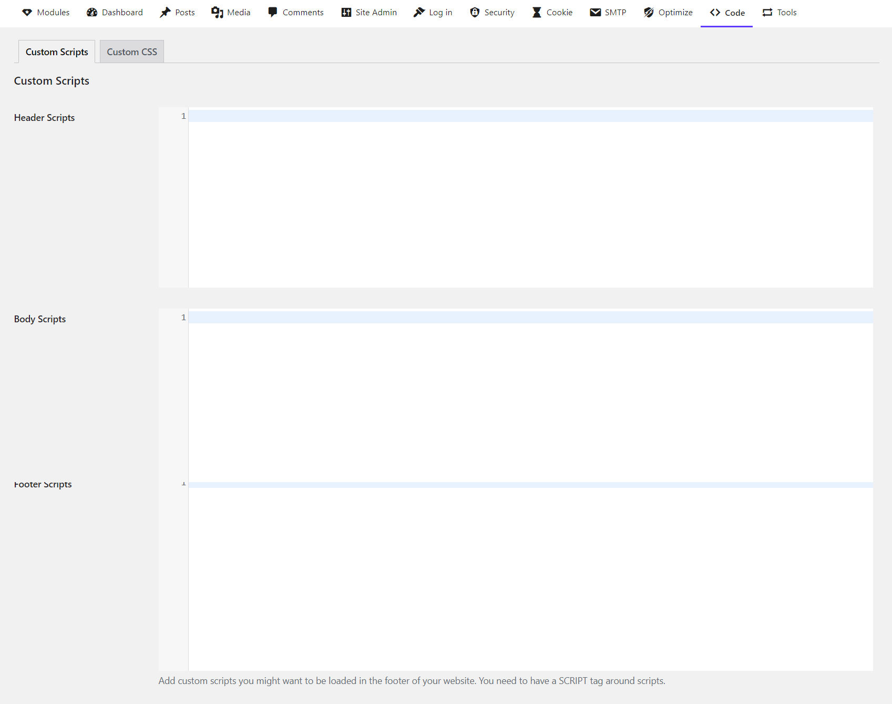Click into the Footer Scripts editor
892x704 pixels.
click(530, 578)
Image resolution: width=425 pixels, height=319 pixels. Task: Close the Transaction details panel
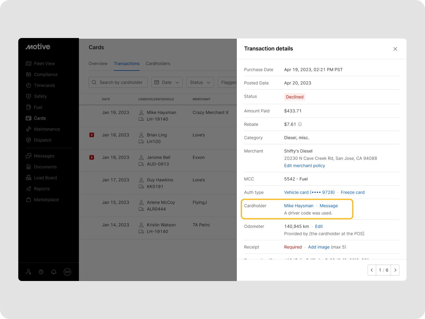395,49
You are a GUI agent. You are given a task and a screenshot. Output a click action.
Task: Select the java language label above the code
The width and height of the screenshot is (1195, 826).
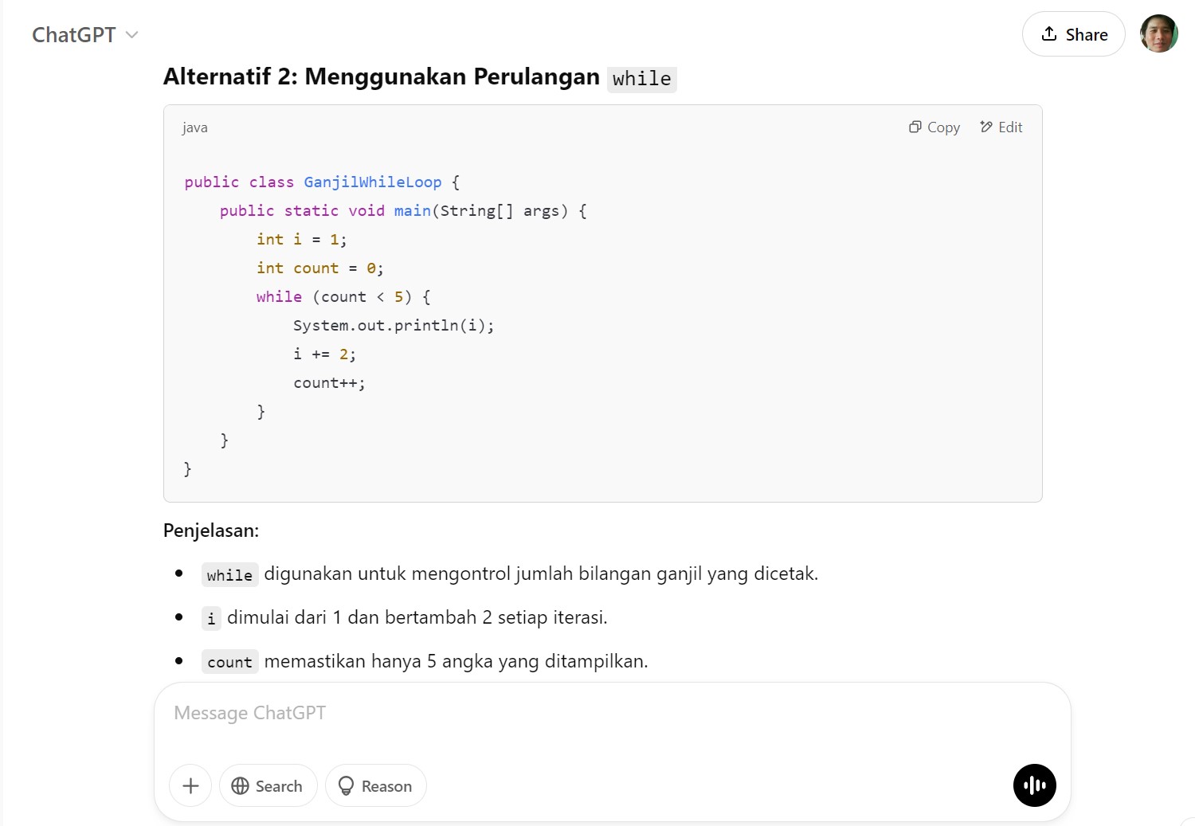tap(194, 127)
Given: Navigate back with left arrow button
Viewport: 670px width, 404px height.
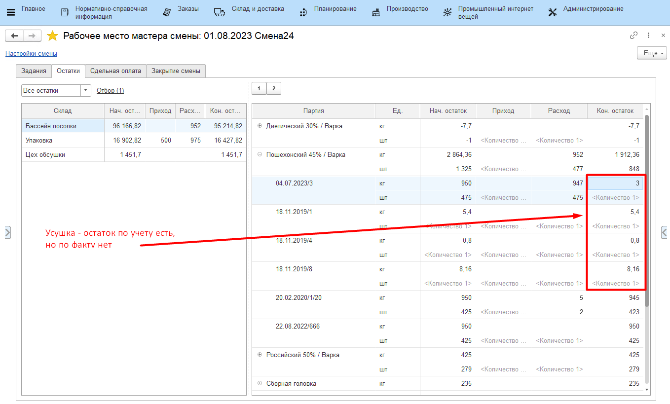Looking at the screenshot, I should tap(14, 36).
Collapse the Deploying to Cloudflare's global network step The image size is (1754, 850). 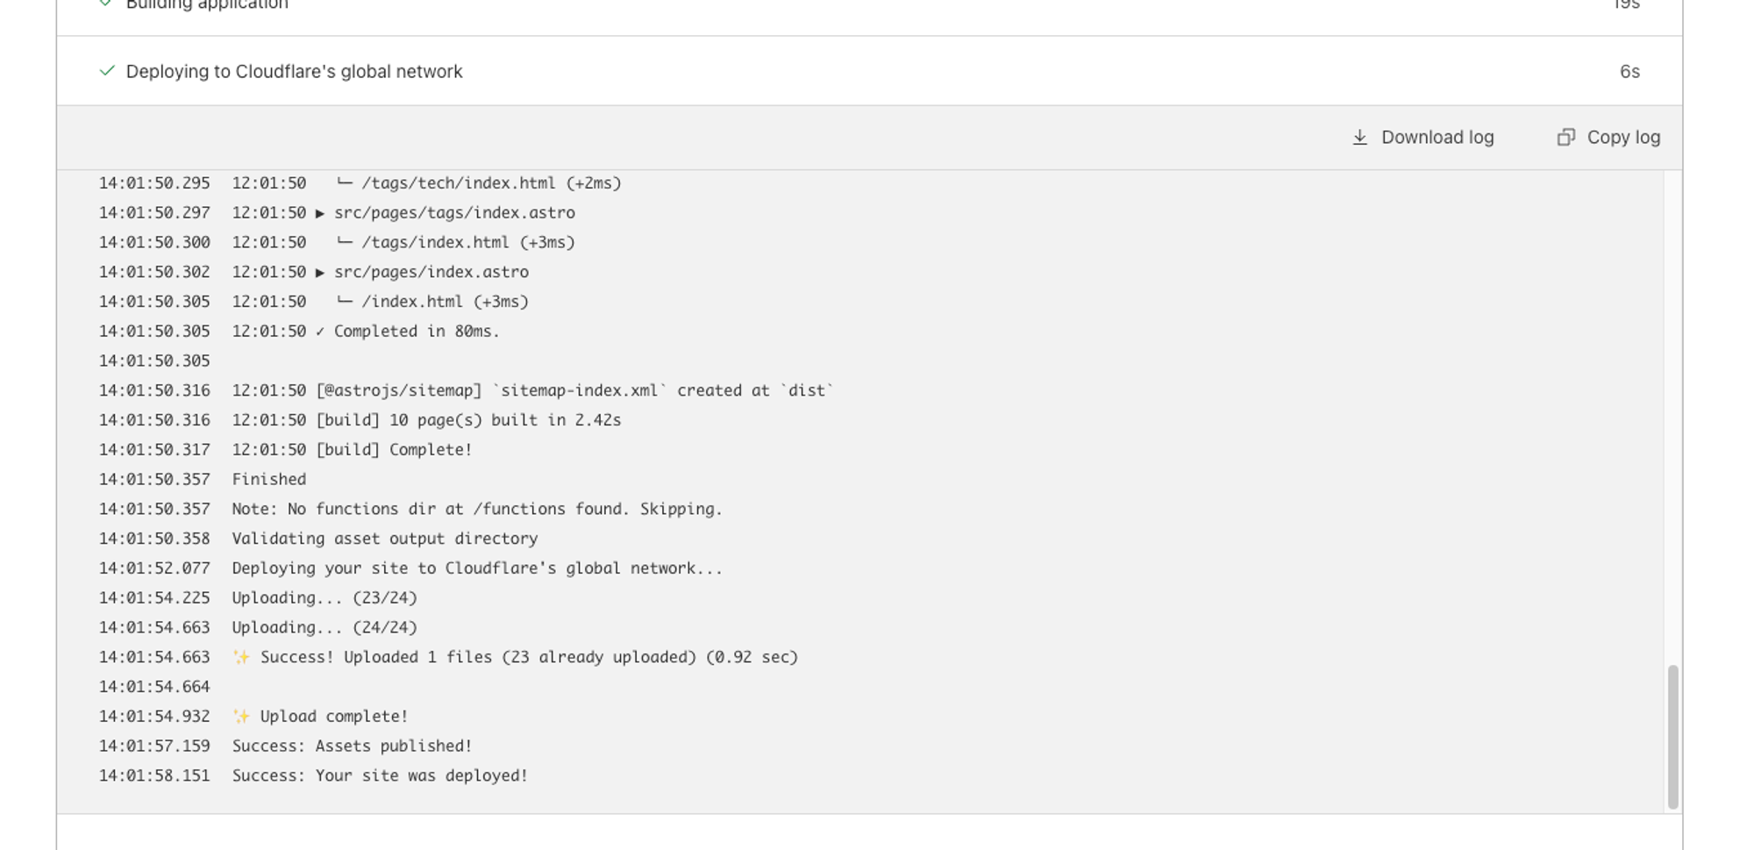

§ §

[What to do]: Each line from the one that holds "Viewport: 670px width, 404px height." through the end of the entries must be returned exactly, while any pictures stay out.

[Exercise answer]:
Viewport: 670px width, 404px height.
Looking at the screenshot, I should tap(14, 36).
Collapse the Deploying to Cloudflare's global network step The image size is (1754, 850). 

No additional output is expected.